Whether you want to quit smoking, stop biting your nails or stop scrolling on your phone mindlessly when you could be doing something else, bad habits can be hard to break. While not every type of bad habit responds to every kind of remedy, the points below may help you break some of them.
Preview the Good Results
Sometimes, habits are hard to break because it’s difficult to see how breaking them will have positive reverberations in the rest of your life. Sure, you’ll feel better and be more productive if you get more sleep, but it’s hard to convince yourself of that when it’s midnight and you want to watch just one more episode of your favorite show. One way to deal with this is to give yourself small tastes of what breaking your bad habit would be like.

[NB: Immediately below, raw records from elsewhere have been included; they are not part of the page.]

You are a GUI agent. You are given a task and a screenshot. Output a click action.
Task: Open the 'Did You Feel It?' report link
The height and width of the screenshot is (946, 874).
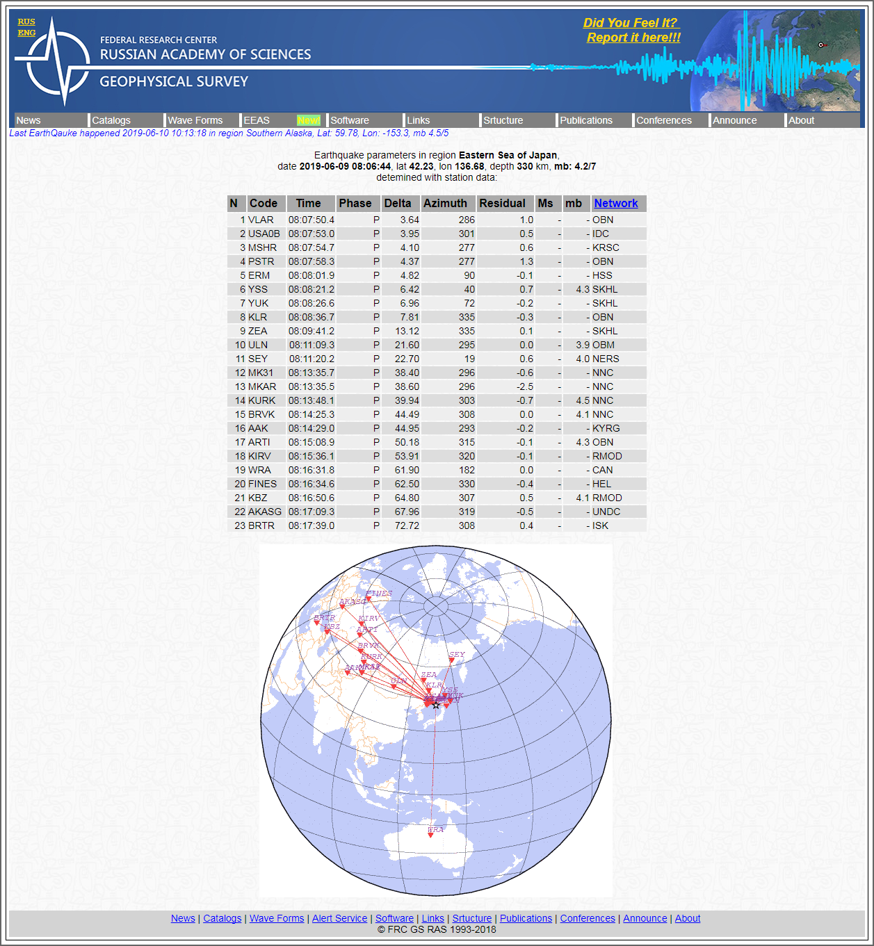click(x=632, y=31)
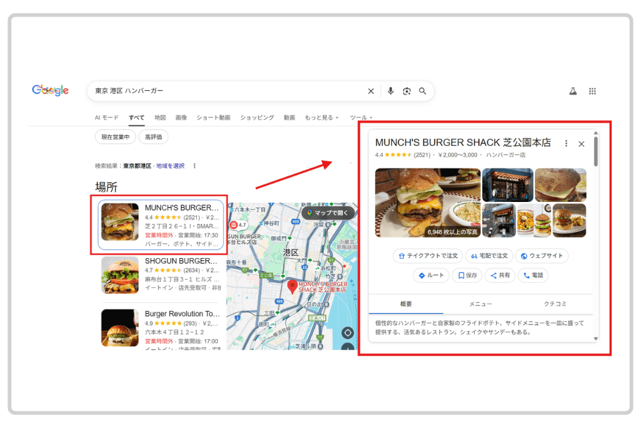This screenshot has height=428, width=641.
Task: Open Google Labs flask icon
Action: [572, 91]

For example, maybe you want to rein in your spending, but you’re struggling thanks to the instant gratification of getting items you bought in the mail every few days. You could find a way to cut back on your monthly expenses painlessly such as reducing streaming subscriptions, cooking more at home, or with a student loan consolidation. There is a guide that will help you determine what the best consolidation options are for you and that gives you all the information that you need. Having this extra money each month to put away in savings and watching it grow can remind you how much more you could have if you don’t click “buy” on the next shopping cart.
Build in Rewards
While the above approach can help, sometimes the natural rewards of breaking a bad habit just aren’t enough. After all, if all it took was the sight of your manicured nails to keep you from biting them, you wouldn’t have a problem in the first place, would you? You may have to resort to bribing yourself to stop bad habits. You could do this in increments. For example, instead of quitting smoking or eating sugar cold turkey, try postponing it for ten minutes or an hour. The reward should ideally be something that you don’t struggle with, so only reward yourself with another episode of your favorite show if you aren’t also trying to quit binge-watching.
Find Your Triggers
It can help to dig into what causes you to do the thing you are trying to stop as well. For example, you may realize that you spend too much time scrolling through social media because you feel anxious. The idea here is to be more mindful and identify the emotion before you have an automatic reaction to it. If you feel anxious and need distraction, a better approach than scrolling online might be to phone a friend for a chat or replace it with another mindless but more useful activity, such as washing a sink full of dishes. Once you’ve identified the trigger, you could even go deeper than that. What is the source of the anxiety anyway? Maybe it’s anything that makes you worry about losing your job. You can then tackle the anxiety head on, by updating your resume and getting in touch with recruiters or having a chat with your supervisor, depending on which is more appropriate for your situation.